Entries on target coordinates
━━━

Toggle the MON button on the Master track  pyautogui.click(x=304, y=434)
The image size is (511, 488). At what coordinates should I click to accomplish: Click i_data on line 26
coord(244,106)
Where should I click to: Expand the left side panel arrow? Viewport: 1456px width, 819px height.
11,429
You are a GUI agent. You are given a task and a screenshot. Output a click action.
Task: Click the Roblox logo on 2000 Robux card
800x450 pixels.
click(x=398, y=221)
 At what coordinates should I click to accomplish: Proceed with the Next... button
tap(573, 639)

━━━

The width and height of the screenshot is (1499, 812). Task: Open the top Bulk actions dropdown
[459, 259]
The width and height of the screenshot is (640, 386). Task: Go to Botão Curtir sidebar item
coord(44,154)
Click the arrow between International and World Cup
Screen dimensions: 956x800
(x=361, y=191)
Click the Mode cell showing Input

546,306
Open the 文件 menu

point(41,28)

━━━

Given task →
Substitute "control" for "button" in the lines from the line with "At what coordinates should I click to accomplish: Proceed" up to and including the line with "tap(573, 639)". Give only those lines again, leaving everything else unchanged.

Exercise output →
 At what coordinates should I click to accomplish: Proceed with the Next... control
tap(573, 639)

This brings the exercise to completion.